— DIRECTIONS FOR THIS TASK —
Return, word for word, the line that contains "Viewport: 809px width, 971px height." and every line after it through the end of the records.

(Collected data entries)
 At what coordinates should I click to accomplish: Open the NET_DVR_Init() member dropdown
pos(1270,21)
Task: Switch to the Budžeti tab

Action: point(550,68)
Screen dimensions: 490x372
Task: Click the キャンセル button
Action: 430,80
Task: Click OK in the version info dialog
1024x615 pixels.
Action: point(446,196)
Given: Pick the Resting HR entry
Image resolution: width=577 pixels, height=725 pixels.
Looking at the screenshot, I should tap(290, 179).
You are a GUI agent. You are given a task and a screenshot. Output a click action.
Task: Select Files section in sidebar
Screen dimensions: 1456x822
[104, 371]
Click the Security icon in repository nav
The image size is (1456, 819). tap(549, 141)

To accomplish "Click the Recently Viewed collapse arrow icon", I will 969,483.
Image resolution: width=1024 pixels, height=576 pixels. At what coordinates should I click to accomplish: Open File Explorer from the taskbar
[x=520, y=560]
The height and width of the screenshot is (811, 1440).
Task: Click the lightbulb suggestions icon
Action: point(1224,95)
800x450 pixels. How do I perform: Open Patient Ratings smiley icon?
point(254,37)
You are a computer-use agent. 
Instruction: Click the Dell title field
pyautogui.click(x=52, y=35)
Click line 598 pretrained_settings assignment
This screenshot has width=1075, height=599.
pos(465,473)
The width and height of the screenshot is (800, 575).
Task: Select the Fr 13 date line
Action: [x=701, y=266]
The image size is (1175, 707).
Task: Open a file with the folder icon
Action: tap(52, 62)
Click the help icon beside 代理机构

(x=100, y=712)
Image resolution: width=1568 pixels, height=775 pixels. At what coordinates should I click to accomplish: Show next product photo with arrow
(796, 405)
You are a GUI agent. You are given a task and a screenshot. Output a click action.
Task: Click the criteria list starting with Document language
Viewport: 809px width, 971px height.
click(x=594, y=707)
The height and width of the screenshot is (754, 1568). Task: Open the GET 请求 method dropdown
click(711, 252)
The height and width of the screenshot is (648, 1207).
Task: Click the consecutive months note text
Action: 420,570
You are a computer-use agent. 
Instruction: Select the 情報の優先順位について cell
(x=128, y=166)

— TASK OUTPUT —
Viewport: 809px width, 971px height.
click(x=594, y=707)
The height and width of the screenshot is (754, 1568). Task: Open the GET 请求 method dropdown
click(711, 252)
The height and width of the screenshot is (648, 1207).
Task: Click the consecutive months note text
Action: 420,570
You are a computer-use agent. 
Instruction: Select the 情報の優先順位について cell
(x=128, y=166)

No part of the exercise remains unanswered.